The division of their country, or the creation of Bangladesh, is clearly something Pakistan inflicted on itself. After the pre-emptive atrocities of its army in 1971, the chances of the two wings of Pakistan remaining one were nil. The Bangladesh government estimates that between March 1971 and the surrender in Dhaka in mid-December, the Pakistani military regime was responsible for the death of three million people. The Pakistanis claim that only about 26,000 people died. Scholars who study genocide place the figure at hundreds of thousands and rank it as one of the terrible events of the last century.

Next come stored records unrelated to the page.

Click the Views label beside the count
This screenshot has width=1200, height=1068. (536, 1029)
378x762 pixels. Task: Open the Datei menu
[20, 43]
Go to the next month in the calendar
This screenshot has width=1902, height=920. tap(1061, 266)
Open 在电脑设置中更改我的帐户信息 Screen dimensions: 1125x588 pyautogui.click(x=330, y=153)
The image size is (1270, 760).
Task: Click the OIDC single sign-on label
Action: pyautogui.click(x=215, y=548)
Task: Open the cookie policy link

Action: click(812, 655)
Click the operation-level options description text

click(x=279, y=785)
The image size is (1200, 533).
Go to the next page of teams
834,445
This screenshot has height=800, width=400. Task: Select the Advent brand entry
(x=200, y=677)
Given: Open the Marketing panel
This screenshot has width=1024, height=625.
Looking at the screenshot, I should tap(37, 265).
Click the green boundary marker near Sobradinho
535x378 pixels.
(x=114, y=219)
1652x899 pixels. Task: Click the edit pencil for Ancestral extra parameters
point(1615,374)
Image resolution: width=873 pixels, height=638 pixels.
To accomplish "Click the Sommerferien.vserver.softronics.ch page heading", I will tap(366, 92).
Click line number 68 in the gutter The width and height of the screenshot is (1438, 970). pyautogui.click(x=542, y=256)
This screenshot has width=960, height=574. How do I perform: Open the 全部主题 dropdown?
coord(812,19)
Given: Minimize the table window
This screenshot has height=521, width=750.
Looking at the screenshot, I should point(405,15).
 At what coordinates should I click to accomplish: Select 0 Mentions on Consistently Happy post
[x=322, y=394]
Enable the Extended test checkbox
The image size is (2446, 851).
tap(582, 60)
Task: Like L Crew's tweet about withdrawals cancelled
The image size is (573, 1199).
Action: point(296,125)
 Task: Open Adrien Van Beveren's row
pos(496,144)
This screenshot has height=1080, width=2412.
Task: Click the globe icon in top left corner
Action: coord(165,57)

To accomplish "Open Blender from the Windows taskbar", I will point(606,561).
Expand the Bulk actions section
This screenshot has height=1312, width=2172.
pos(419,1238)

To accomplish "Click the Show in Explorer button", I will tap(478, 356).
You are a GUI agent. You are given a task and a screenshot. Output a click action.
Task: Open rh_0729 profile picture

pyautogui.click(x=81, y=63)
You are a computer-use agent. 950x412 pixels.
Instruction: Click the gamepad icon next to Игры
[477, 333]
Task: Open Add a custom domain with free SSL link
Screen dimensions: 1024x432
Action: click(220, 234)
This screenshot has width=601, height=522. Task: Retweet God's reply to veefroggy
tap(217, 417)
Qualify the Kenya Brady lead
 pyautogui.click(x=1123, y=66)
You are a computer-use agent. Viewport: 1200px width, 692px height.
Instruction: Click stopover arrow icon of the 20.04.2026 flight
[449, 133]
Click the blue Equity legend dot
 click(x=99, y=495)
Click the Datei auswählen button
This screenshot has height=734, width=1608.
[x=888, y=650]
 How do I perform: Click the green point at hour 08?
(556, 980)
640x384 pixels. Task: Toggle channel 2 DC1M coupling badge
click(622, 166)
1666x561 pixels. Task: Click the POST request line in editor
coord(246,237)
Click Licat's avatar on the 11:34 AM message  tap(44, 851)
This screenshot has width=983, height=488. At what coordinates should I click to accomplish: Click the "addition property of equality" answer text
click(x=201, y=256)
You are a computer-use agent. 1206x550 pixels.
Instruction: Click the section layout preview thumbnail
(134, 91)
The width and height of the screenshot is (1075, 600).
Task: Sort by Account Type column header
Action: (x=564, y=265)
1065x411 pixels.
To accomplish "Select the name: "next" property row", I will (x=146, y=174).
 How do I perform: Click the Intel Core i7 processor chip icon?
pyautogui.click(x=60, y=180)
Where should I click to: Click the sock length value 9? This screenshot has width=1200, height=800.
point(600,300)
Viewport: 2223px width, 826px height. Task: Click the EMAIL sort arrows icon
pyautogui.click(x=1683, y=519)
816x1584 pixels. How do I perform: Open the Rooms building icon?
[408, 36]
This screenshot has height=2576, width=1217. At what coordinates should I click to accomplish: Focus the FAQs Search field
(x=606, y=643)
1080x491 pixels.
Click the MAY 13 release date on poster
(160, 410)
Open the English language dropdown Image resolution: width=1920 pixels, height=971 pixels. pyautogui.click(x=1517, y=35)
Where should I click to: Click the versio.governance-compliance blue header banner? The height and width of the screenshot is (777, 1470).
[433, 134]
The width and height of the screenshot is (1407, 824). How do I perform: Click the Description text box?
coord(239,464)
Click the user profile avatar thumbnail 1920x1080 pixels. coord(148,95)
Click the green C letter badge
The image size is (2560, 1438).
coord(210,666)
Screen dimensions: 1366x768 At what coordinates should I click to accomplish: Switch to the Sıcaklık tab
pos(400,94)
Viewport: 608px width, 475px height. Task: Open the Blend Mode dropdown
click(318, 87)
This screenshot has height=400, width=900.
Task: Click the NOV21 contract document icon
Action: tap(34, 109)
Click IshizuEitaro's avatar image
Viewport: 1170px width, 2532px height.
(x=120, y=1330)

Since they are not works of history popular narratives do sometimes tend to be one-sided over-simplifications. But whether as folklore or history, the events surrounding the Bangladesh war continue to have a powerful bearing on contemporary affairs of South Asia. This is, of course, most manifest in Bangladesh, where the rival versions of the freedom struggle have led to a political deadlock between Hasina Wajed, daughter of the martyred Mujibur Rehman, and Khaleda Zia, widow of the martyred Zia-ur Rehman.

To an extent, this rivalry is a modern myth. Two days after Sheikh Mujib announced the formation of Bangladesh in Dhaka, Zia endorsed it and called on all Bengalis to fight the West Pakistan army in the name of the motherland. Zia was neither an opponent of Mujib, nor was he implicated in his assassination. He was merely propelled by several coups to assume the presidency of Bangladesh which, unfortunately, remains divided by the imagined history of its own freedom struggle.

Ignorance of history often leads to imagined grievances and imputed motives, which have their own baleful consequences. India's role in "stabbing Pakistan in the back" has for long been used as a means to justify Pakistani support for terrorist and separatist activity against India.In the case of Bangladesh, the multiple interpretations of its creation lie in the contemporary uses various parties wish to give to an event.

But the myth of Indira Gandhi being hell-bent on war is inaccurate. As the country's leader, her reaction was essentially defensive. The outbreak of civil war and the massacres in Bangladesh led to a huge exodus of refugees into India. This was when the Naxalbari movement was at its height and Maulana Bhashani, the peasant leader with pro-Chinese inclinations, was a major influence on East Pakistan's peasantry.

A prolonged civil war in East Pakistan, with violence spilling over into parts of India, was seen as a major threat to the stability of the region. In retrospect, Indira Gandhi's action may seem faultless, but they were fraught with a great deal of risk. By mid-1971, she knew that Indian policy risked confrontation with the US and China as well, and she carefully prepared for the eventuality.

In 1965, India had been forced to call a ceasefire because of a Chinese ultimatum, so a discarded Soviet proposal for an Indo-Soviet treaty was revived to give India some diplomatic-security cushion. This was a period when the Soviets were locked in a near conflict with China. Indira Gandhi travelled across the world in the face of US opposition to build a climate of opinion against Pakistan.

Only when everything was in place, by the end of November, were Indian forces asked to press the Pakistani forces in Bangladesh. Even then nothing was foreordained. Pakistan had the option of making a deal with Sheikh Mujib at any time, but it did not act. Neither did the US. Indian war plans were cautious. They did not initially envisage the capture of Dhaka; their aim was to systematically tighten the ring around it. Some good generalship on the Indian side and a great deal of softening up by the Bangla rebels led to the abrupt collapse of the Pakistan army.

No wonder Henry Kissinger's assessment, uttered at a crisis meeting in Washington at the time, "The lady is cold-blooded and tough," has become part of a popular historical narrative that rings true to many Indians even today.